Arne Jacobsen, an architect and designer from Denmark, was recognized for his contributions to the architectural Functionalism discipline. In addition, his simple, but very effective chair designs achieved success worldwide.
Jacobsen endured a considerable level of public opposition for his innovative, avant-garde style. However, eventually his talents were acknowledged so that he was commissioned to build one of Copenhagen’s most famous and historic structures, the Stelling House on Gammeltorv. Although the rather modernistic style could be considered restrained by later standards, it became a model of historical building after much protest during the time. In fact, one local newspaper printed a story citing that wrote Jacobsen should be banned from architecture for eternity.
Born on February 11, 1902 to middle-class Jewish parents in Copenhagen, he first aspired to be a painter. However, his father dissuaded him, encouraging architecture as a more secure career.
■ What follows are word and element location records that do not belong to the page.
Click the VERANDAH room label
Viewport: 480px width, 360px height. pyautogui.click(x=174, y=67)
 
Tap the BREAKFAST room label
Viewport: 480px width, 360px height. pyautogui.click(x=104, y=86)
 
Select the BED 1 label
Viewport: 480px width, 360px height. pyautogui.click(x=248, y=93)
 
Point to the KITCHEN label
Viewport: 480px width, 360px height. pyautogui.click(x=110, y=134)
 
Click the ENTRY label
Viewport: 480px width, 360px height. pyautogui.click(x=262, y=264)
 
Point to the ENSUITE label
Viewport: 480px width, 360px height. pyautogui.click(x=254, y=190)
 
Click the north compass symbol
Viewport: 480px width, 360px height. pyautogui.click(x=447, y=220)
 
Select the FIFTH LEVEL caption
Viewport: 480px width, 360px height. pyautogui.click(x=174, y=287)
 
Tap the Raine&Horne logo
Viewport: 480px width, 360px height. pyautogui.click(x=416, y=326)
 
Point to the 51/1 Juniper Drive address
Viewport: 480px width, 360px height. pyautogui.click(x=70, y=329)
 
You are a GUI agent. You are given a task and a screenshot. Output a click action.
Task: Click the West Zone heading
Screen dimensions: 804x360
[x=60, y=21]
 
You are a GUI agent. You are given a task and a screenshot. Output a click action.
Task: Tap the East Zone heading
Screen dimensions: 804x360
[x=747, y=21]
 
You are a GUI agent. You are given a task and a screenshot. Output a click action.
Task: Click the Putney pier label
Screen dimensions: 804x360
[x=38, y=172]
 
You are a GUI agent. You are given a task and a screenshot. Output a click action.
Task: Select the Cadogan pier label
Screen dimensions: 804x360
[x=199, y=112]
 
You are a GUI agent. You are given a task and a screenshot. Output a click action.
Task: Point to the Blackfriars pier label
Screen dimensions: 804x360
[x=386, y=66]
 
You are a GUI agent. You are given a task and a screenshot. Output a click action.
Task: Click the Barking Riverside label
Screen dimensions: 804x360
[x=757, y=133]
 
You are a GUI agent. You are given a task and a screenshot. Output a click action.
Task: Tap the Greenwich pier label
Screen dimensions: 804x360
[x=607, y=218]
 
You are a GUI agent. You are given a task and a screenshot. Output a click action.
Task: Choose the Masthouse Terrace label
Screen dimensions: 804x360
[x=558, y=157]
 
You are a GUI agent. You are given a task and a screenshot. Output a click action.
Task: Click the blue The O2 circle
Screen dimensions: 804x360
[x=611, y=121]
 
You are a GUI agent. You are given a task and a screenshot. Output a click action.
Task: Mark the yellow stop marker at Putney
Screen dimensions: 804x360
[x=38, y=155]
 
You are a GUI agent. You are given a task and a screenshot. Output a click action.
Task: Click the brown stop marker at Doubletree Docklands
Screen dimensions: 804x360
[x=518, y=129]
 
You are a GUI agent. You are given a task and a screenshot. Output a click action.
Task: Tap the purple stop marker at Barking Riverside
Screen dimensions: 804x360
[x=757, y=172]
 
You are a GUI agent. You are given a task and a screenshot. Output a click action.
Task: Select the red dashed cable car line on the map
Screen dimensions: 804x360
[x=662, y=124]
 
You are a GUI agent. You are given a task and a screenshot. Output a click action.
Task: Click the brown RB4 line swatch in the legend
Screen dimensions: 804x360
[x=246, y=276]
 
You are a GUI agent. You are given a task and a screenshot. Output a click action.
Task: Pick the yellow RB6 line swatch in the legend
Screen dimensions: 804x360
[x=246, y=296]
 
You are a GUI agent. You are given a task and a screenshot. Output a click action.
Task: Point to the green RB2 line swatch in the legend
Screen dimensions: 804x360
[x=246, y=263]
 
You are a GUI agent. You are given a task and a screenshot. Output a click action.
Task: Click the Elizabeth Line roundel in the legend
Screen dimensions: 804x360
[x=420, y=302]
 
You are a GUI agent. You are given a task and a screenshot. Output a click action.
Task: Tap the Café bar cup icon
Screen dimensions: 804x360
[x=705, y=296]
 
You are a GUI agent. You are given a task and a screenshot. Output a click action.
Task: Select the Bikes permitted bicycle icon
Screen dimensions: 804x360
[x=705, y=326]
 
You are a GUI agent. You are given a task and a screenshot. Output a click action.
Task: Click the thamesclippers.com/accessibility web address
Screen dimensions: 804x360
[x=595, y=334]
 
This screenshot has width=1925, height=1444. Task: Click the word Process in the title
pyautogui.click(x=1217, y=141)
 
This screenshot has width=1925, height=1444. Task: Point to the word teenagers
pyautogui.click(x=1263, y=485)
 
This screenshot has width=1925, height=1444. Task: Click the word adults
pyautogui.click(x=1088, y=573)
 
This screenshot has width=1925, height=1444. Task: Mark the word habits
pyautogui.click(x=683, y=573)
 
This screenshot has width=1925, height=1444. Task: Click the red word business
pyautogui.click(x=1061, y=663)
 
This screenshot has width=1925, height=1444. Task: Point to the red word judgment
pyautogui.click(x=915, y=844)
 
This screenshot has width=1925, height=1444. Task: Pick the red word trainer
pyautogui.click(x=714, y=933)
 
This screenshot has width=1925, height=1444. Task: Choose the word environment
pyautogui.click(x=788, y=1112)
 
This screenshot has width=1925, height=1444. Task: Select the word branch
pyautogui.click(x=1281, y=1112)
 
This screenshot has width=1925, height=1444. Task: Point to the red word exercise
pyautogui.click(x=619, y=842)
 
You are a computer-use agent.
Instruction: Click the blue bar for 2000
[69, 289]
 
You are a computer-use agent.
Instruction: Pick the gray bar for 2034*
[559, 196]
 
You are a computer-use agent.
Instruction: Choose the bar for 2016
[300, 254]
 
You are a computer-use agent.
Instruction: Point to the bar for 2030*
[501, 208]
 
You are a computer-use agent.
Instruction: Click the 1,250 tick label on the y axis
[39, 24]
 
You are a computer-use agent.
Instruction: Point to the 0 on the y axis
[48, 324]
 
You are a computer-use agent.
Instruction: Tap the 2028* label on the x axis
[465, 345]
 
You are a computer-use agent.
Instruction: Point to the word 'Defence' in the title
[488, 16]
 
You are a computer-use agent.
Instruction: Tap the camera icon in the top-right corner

Jacobsen was admitted to the Royal Danish Academy of Fine Arts’ Architecture School after a short stint as an apprentice mason. From 1924 to 1927 leading designers and architects, Kaj Gottlob and Kay Fisker served as his instructors.
While at the Academy, he became influenced by Le Corbusier’s L’Esprit Nouveau pavilion’s innovative esthetic. He also discovered Mies van der Rohe and Walter Gropius’ rationalist architecture in Germany. These designs influenced his early work, such as his art gallery graduation project, for which he won him a gold medal.
After completion of architecture school, Jacobsen began work at Poul Holsoe’s architectural firm. In 1930, he set up an office where he set about designing every detail of the functionalist inspired Rothenborg House.
His design of Århus City Hall with Erik Moller won a competition, however, it was so controversial that it was considered too anti-monumental and modern. As a result, a tower and marble cladding was added, to consist of three volumes. Regardless, it is considered one of his most influential designs.